On December 7, 2011, the Giants traded Torres and Ramón Ramírez to the New York Mets for Ángel Pagán. The Mets and Torres settled their case of arbitration on January 17, 2012, with Torres earning $2.7 million for the 2012 season.

On Opening Day (April 5) 2012, Torres re-injured his left calf—which he had previously hurt during 2012 spring training—and spent much of April on the disabled list. He was activated on April 30. However, though he would receive most of the starts in center field, he began to platoon with Kirk Nieuwenhuis, who had filled in for him when he was on the disabled list. This continued until July 29, when Nieuwenhuis was returned to the minor leagues, enabling Torres to be the full-time starter for the rest of the season. Torres endured a career-worst 0 for 18 streak that he finally snapped with a hit against Rafael Betancourt on August 20 in a 3-1 loss to the Colorado Rockies. In 132 games (374 at bats), he hit .230 with 86 hits, 17 doubles, seven triples, three home runs, 35 RBI, and 13 stolen bases (in 18 attempts). As a right-handed hitter, he batted .286. He joined José Reyes as the only players in Mets' history to have two games in a season with a triple and home run. Following the season, he filed for free agency.

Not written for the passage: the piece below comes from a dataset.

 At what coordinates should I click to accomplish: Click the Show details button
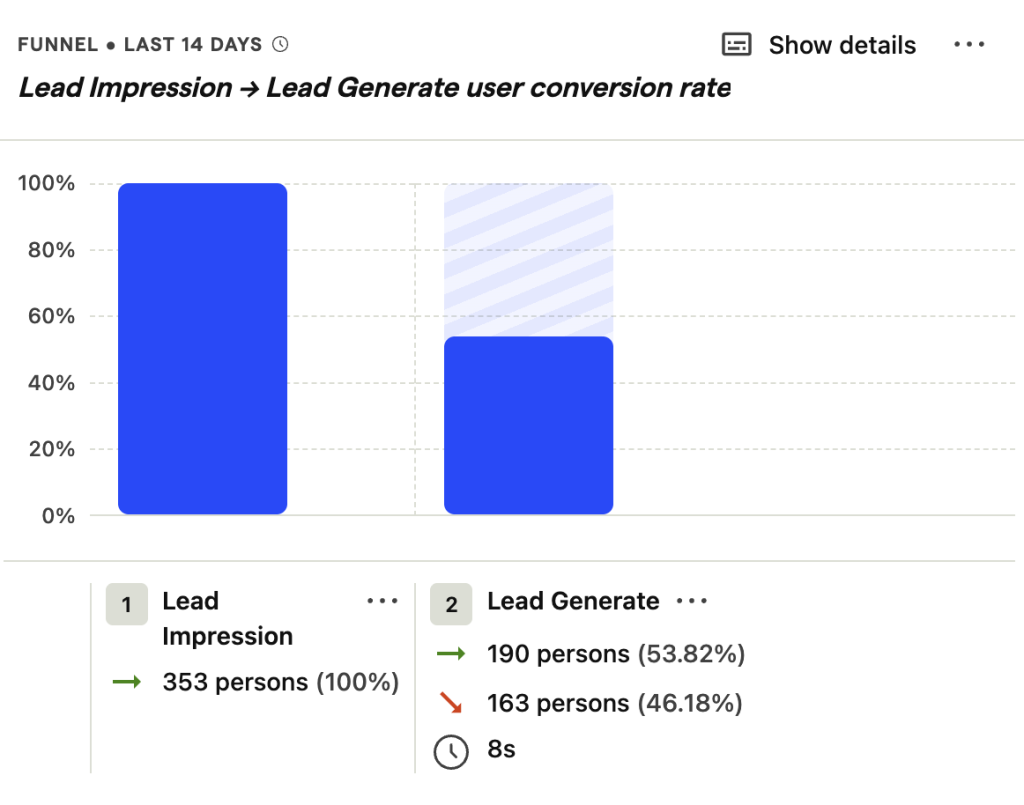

===Second stint with San Francisco Giants (2013)===
On December 13, 2012, Torres agreed to a one-year non-conditional contract to return to the San Francisco Giants. He began 2013 platooning with Gregor Blanco in left field. On May 8, he had a game-winning RBI single against Antonio Bastardo in the 10th inning of a 4-3 victory over the Philadelphia Phillies. From May 20 through June 30, he batted .298 with 11 doubles and 14 RBI in 35 games. He had a game-tying RBI double against Rex Brothers on May 25 in an eventual 10-inning, 6-5 win over Colorado. On July 13, he began platooning with Blanco in center field after Jeff Francoeur was called up. His season came to an end on August 1, when he was placed on the disabled list with a left Achilles strain, an injury which he acknowledged prevented him from hitting for power in 2013. In 103 games (272 at bats), Torres hit .250 with 68 hits, two home runs, and 21 RBI while only managing four stolen bases. He fared better from the right side at the plate, batting .291 as opposed to batting .206 left-handed. After the season, Torres filed for free agency.

===Boston Red Sox===
On June 11, 2014, Torres signed a minor-league deal with the Boston Red Sox. He played five games with the Lowell Spinners of the Single-A (short season) New York–Penn League and 18 games with the Pawtucket Red Sox of the International League. He batted .292 with Pawtucket. On July 28, Torres opted out of his contract with the Red Sox by exercising an opt–out clause in his contract.

==Personal life==
Torres was married to Soannie Mendoza. She died on December 8, 2016, from NUT midline carcinoma related causes. The couple has a son, Diego, born in 2004, and a daughter, Mia, born in 2012.

In 2002, Torres was diagnosed with attention deficit hyperactivity disorder (ADHD); however, he did not begin taking medication to treat it until 2007. His medication has been helpful to him, and he is currently a spokesperson for ADHD. In 2012, Plan A Films produced a feature-length documentary about Torres titled Gigante, discussing his ADHD. The film was directed by Chusy Haney-Jardine. Though a screening for the movie was shown at the NYU Langone Medical Center on May 31, 2012, the movie was never released.